The Canada Pension Plan Investment Board (CPPIB) netted a whopping 20.4% gain in its most recent fiscal year, thanks to outperformance in energy and resources, and Canadian public equities. It was the fund’s highest return since its inception.
The Toronto-based pension system ended the 2021 fiscal year with C$497.2 billion (US$413.2 billion) in assets, as of March 31, CPPIB disclosed Thursday. That’s up from $409.6 billion the prior year, in fiscal year 2020, when the pension fund returned just 3.1%.
Additionally, the pension fund boasted an 11% five-year return and a 10.8% 10-year return, on an annualized basis.
The fund performed “exceptionally well” across all six asset categories, according to CPPIB President and Chief Executive Officer John Graham. Global equity markets in both emerging and developed markets rebounded from the market downturn last year.
“The fiscal year was bookended by extremes, with markets reaching new record highs following the significant lows just 12 months earlier,” Graham said. “Our discipline ensures we keep the fund on track, demonstrating resilience in a crisis and strong growth on the upside.”
The best performing asset classes at the pension fund include energy and resources, which returned 45.8%, Canadian public equities, which rose 40.8%, and emerging private equities, which gained 38.5%.

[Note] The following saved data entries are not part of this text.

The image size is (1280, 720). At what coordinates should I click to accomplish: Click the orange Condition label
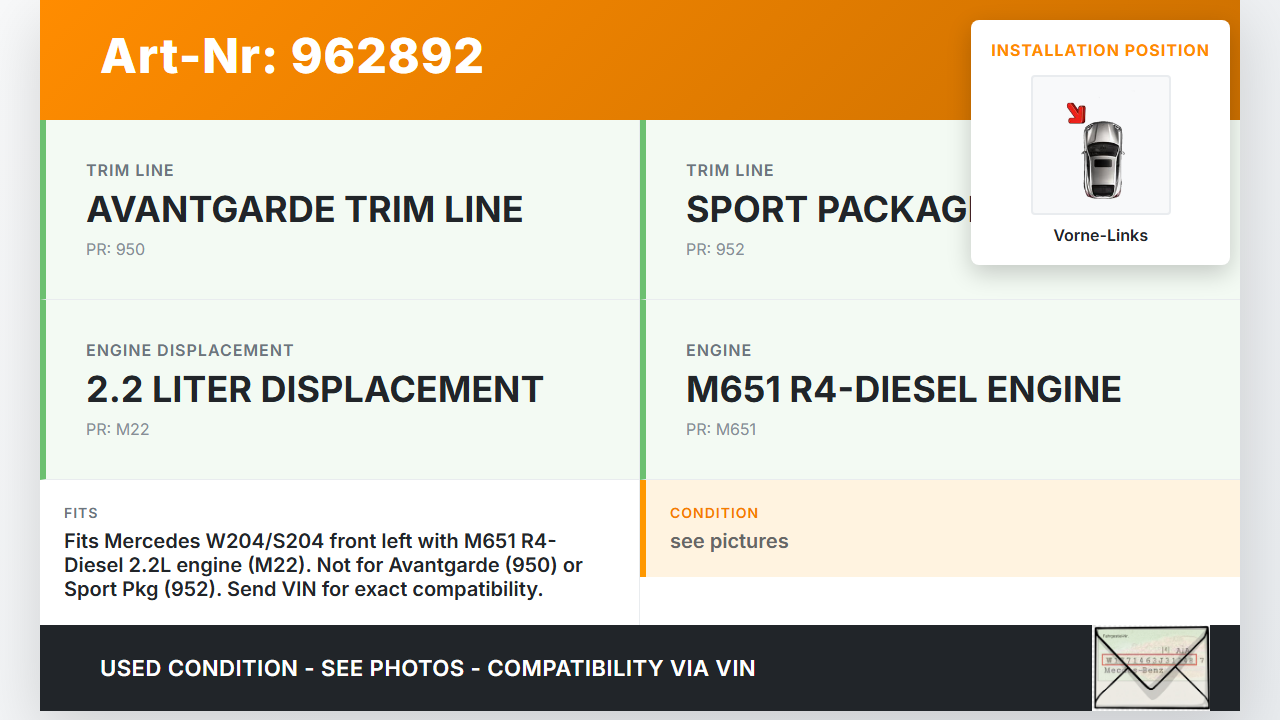coord(714,513)
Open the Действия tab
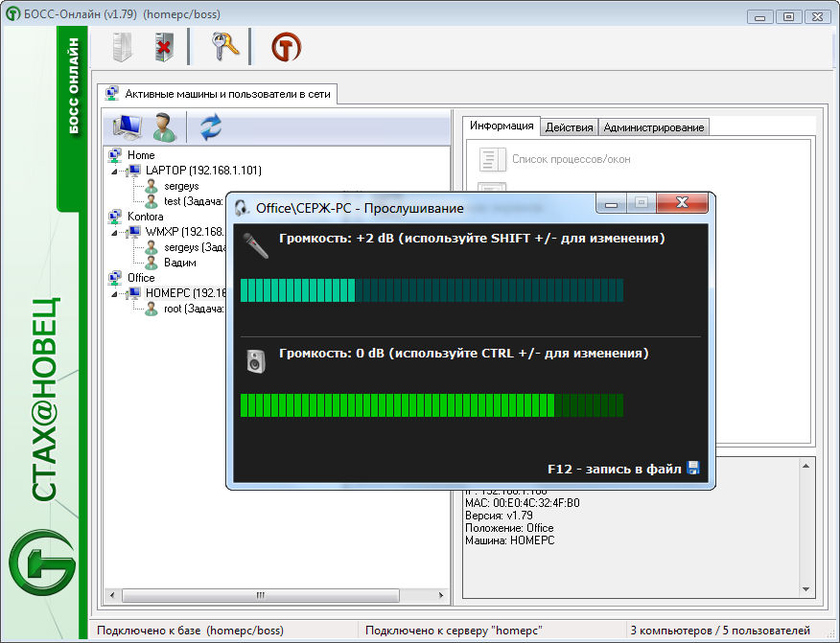This screenshot has height=643, width=840. pos(569,127)
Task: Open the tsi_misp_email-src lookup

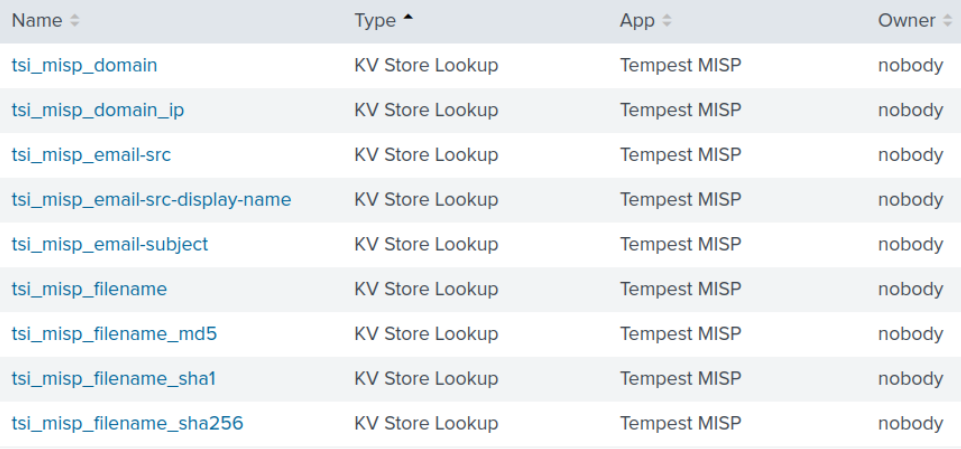Action: point(91,155)
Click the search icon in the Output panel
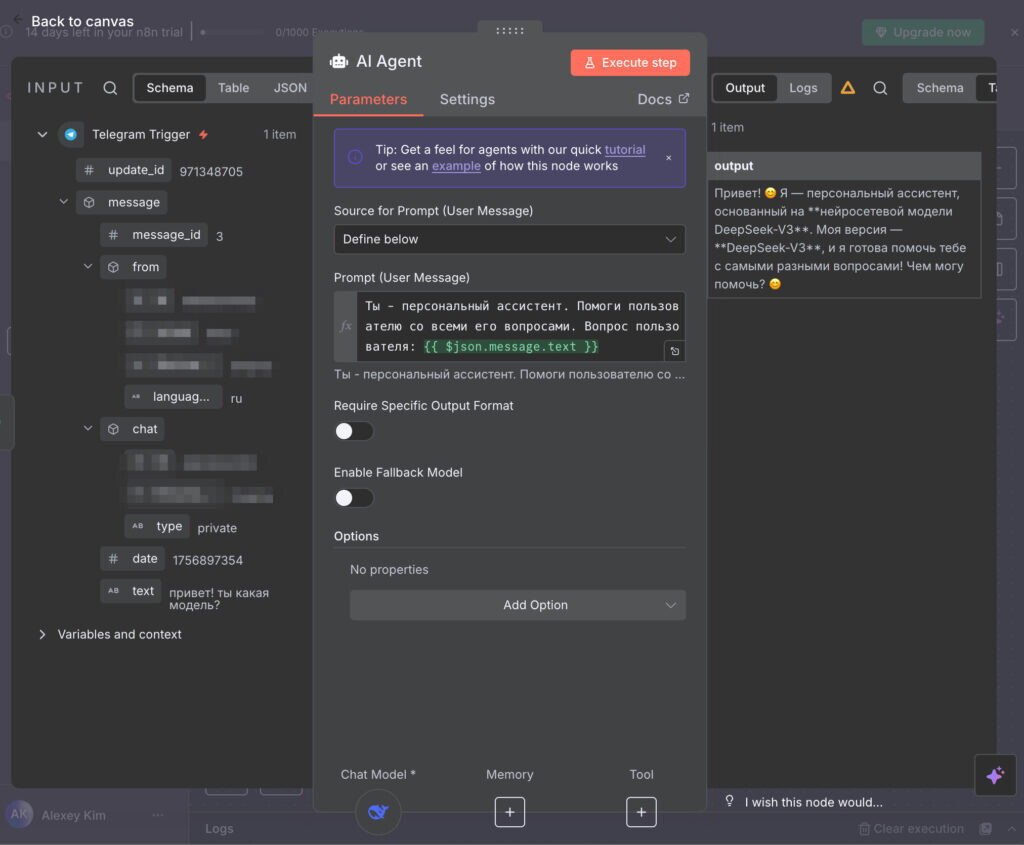The width and height of the screenshot is (1024, 845). click(880, 88)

“Diversification, prudent risk-taking in investment selection, and high-caliber global teams propelled the fund as we near the half-trillion-dollar milestone about seven years before it was projected at inception,” Graham added.
Still, at least some of CPPIB’s gains were held back by foreign exchange losses. With the Canadian currency gaining on the US dollar, the fund lost $35.5 billion during the fiscal year.
The pension fund has undergone other changes in the past fiscal year. In February, it appointed Graham as president and CEO, replacing Mark Machin, who stepped down after traveling to the Middle East for the coronavirus vaccine.